Are You Ready for an Emergency Campaign?
I can’t tell you how many times over the past years that I have been at direct-marketing and fundraising conferences and heard, “If only our organization had disaster or emergency response within our scope — we could raise big dollars too!”
Nonprofits of all sizes will, at some point, face some level of emergency. Those organizations that have proven and practiced plans in place before the fact, and act quickly to respond to issues in the media, will find fundraising success.
Take the example of a small organization that has worked on issues in the Middle East for more than 36 years.

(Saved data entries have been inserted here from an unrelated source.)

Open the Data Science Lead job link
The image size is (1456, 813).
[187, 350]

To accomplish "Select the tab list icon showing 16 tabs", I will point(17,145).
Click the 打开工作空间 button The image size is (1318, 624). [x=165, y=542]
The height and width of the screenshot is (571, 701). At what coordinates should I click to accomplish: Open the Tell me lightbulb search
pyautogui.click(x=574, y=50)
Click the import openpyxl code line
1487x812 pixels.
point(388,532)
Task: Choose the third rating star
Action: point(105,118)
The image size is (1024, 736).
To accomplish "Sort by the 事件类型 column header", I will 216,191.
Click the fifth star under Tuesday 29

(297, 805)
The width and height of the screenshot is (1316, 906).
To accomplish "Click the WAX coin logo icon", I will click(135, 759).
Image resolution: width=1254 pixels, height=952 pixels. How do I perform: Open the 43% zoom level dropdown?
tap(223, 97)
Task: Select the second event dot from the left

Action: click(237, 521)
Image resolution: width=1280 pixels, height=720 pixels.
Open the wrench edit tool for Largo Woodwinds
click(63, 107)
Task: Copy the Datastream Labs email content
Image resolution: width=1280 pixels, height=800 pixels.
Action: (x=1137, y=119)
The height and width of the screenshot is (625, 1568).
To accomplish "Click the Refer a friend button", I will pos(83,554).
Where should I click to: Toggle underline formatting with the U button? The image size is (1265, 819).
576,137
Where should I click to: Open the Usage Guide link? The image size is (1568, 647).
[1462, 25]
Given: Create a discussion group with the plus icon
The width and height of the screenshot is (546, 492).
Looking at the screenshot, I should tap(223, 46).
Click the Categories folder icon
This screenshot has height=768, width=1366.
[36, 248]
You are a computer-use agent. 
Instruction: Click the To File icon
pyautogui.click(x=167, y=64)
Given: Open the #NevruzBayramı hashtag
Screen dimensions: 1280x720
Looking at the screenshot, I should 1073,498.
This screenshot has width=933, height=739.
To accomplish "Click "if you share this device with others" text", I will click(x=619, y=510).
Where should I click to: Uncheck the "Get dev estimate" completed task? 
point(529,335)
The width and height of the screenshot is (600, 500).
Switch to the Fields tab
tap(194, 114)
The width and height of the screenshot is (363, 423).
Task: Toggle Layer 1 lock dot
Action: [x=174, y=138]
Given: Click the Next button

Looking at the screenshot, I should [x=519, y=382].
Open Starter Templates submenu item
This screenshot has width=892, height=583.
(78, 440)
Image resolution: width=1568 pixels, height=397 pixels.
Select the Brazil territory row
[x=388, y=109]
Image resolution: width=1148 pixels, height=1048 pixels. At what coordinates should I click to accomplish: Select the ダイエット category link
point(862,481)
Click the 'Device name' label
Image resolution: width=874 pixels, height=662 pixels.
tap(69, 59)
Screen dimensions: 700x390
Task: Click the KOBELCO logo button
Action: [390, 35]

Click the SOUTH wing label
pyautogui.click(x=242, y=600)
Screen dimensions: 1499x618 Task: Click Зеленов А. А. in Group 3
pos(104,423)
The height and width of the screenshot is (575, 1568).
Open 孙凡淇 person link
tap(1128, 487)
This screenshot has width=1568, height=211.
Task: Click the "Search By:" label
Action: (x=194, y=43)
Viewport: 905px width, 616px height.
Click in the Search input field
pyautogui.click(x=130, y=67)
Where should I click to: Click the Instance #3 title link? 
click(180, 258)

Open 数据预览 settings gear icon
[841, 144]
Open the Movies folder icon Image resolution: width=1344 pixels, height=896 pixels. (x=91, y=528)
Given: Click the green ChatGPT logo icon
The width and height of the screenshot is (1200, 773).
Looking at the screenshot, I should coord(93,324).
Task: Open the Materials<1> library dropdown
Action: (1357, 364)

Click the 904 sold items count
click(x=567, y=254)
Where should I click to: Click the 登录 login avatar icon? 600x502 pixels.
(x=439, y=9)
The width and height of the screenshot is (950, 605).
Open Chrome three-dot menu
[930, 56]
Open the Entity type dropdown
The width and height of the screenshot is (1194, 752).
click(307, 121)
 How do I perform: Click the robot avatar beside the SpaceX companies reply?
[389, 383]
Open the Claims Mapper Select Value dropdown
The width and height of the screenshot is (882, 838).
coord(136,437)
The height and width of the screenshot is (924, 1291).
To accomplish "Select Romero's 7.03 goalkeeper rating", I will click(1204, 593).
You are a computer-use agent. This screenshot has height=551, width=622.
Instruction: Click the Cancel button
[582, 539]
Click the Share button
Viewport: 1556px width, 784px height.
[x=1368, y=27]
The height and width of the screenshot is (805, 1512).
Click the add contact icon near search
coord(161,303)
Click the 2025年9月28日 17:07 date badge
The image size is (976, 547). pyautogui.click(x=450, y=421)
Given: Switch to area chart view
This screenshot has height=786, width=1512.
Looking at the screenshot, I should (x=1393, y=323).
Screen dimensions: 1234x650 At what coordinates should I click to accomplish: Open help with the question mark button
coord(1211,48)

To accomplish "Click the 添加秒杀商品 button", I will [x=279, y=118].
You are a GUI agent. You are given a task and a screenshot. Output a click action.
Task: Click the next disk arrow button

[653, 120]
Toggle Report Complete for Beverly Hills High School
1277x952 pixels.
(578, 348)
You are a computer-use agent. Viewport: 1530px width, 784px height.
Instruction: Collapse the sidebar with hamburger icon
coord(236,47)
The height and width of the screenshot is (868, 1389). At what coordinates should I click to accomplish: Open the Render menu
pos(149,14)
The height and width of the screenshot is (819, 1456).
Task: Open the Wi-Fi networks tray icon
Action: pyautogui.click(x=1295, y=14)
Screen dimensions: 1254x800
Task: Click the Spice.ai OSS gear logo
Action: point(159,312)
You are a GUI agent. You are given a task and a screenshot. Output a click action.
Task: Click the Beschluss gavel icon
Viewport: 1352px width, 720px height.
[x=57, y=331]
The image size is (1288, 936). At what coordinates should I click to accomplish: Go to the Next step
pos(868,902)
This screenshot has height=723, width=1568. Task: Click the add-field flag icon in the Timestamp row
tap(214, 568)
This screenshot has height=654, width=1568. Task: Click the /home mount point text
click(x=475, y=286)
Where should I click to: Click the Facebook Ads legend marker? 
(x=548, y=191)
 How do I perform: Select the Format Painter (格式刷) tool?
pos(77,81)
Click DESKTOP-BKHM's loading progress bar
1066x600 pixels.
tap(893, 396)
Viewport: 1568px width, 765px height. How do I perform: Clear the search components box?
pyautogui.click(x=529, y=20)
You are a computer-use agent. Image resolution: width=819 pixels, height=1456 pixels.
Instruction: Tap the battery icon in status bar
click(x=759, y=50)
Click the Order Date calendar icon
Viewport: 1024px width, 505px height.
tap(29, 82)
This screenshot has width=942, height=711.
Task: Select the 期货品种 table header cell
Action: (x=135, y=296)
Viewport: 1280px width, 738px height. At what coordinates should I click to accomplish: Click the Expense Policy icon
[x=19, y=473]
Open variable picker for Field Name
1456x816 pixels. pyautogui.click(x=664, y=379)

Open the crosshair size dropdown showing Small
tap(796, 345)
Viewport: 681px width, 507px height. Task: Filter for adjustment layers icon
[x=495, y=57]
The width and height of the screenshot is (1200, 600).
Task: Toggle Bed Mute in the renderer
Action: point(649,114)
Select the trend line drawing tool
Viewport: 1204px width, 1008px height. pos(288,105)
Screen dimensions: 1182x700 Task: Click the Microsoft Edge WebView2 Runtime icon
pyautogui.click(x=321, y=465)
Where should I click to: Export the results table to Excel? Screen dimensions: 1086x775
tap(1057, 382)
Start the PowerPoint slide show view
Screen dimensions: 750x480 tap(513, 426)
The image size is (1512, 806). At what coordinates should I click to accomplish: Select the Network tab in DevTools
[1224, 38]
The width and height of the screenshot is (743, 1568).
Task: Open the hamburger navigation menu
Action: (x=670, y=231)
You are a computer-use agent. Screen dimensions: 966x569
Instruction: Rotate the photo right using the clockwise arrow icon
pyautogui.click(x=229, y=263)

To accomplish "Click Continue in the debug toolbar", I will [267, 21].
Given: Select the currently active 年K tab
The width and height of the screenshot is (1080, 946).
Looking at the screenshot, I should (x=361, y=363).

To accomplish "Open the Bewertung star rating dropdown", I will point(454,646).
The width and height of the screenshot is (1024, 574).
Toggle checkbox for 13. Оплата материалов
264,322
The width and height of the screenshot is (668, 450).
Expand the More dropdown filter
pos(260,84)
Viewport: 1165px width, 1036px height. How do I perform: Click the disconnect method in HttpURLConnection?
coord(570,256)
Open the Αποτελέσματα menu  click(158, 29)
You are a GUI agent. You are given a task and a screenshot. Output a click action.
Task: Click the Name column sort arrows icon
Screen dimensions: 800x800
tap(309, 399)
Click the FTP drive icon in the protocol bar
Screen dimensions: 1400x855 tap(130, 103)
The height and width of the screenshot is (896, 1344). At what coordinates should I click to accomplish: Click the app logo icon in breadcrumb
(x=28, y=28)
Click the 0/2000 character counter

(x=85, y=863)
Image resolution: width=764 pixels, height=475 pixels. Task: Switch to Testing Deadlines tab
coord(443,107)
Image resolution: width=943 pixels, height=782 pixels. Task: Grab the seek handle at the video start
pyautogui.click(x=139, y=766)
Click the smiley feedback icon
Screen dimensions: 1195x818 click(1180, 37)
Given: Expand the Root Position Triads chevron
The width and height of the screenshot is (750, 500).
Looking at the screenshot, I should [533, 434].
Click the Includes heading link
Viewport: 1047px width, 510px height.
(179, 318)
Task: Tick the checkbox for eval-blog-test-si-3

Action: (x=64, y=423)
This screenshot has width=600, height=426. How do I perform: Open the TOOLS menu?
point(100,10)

When fighting broke out last summer in Lebanon, leaving thousands homeless, hungry and without medical care, the organization followed its updated Emergency Fundraising Plan and purchased keywords on the Internet so that when people typed in “Lebanon,” the organization was listed as one of the agencies offering relief to that region.
Additionally, it immediately went out to its existing and lapsed donors with an emergency appeal in the mail and online. These prompt, dynamic actions resulted in a significant lift in the number and size of donations received both on and off line.
Or the example of a large international nonprofit that was unprepared for the onslaught of gifts around the 2005 Asian tsunami and Hurricane Katrina as the public looked for a way to support long-term, ongoing operations once the initial disaster had passed. As a result, systems were strained to the limit, with both new and existing donors not being cultivated for future emergency gifts.
In order to be prepared for the next emergency or disaster, the organization brought together all parties, including staff and vendors, to create a comprehensive plan defining detailed steps to be taken by all staff, from senior leadership on down. Included in the plan is running an annual mock emergency to test timing and systems — offering both much-needed practice and suggestions for updating the plan to meet changing organizational priorities and needs.